Diabetes Medical Management Plan
It is also important to have a Diabetes Medical Management Plan (DMMP) for your child. The DMMP is prepared by your child’s personal diabetes healthcare team and outlines the medical orders for all aspects of your child’s routine and emergency diabetes care. The DMMP may be included as part your child’s 504 Plan. Some schools may use different terms for the DMMP, such as Diabetes Care Plan or Health Care Plan, but they are all designed to accomplish the same thing.
The DMMP should include information on the child’s date of diagnosis, contact information for parents and healthcare providers, as well as, specific medical orders for checking blood glucose and administering insulin. Trained school personnel will use the DMMP to develop your child’s Individualized Health Care Plan and the Emergency Care Plans for Hypoglycemia and Hyperglycemia.

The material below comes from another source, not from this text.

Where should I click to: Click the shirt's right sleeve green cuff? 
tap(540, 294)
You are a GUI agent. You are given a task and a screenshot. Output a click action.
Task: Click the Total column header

Your child’s DMMP plan should be reviewed and updated each school year and any time there is a change to his or her prescribed care plan, level of self-management, or school circumstances.
More information on DMMPs and helping to ensure students with diabetes succeed in school can be found on the NIH website.
The Americans with Disabilities Act (ADA)
It is important to note that your child’s rights are also covered under the Americans with Disabilities Act (ADA). This law specifically prohibits all schools and day care centers—except those run by religious institutions—from discrimination against people with disabilities, including T1D. Its definition of disability is the same as in Section 504 (includes diabetes). The laws within this act declares a child with T1D has the right to go to school, play a sport, join a club, and do everything else that children without T1D do. It further states that public schools and other covered organizations must make “reasonable accommodations” for the child’s T1D.
Individual with Disabilities Education Act (IDEA) and Individualized Education Program (IEP)
Many students with T1D do not qualify for Individual with Disabilities Education Act (IDEA) protection, but it is important to know what it is in case you may qualify. This law covers children whose disability impairs their academic performance. It requires that such children be given a “free, appropriate public education.” Qualification depends on how T1D affects the student’s ability to learn.
If a student qualifies, he/she has the right to develop an Individualized Education Program (IEP) with his/her school. An IEP is similar to a Section 504 but includes specific measures to address the child’s academic performance and needed special education and other related services.
4 Steps to Implementing a School Plan
1. Ideally, you should contact the school before your child comes home from the hospital after diagnosis. Talk with the principal, your child’s teachers and coaches stating your fears, concerns and hopes for your child in general and while in school. This will help and provide the school with a deeper sense of what’s going on for you and your child.
2. Try to arrange a general meeting for school personnel where you and someone from your healthcare team present a brief presentation on T1D in school age children. It should be a brief, basic review of the essentials of what T1D is and how it is generally managed. The end should focus on outlining your child’s specific plan. Assure the school staff that you want to build a partnership between the child’s diabetes care team and her school team.
3. Before sending your child (back) to school, make sure that you have prepared a School Diabetes Emergency kit that stays in the school nurse’s or administrator’s office. Minimally, the kit should include:
- Extra insulin, about a 2–3 day supply in case of emergencies like hurricanes, earthquakes, etc.
- Extra insulin pen needles, syringes or pump infusion sets.
- Low blood-sugar treatments.
- Snacks, if your child’s management plan calls for them, like crackers, energy bars, etc.
- A glucagon kit, the use of which should be reviewed with school personnel.
- A brief outline of your child’s insulin regimen and meal plan.
- And anything else that you can think of that would be important in the caring of your child by someone else.
4. Replenish the kit from time to time. Replenishing the kit from time to time also gives you, the parent, an opportunity to have face-to-face time with school personnel, checking in with them to see how things are going.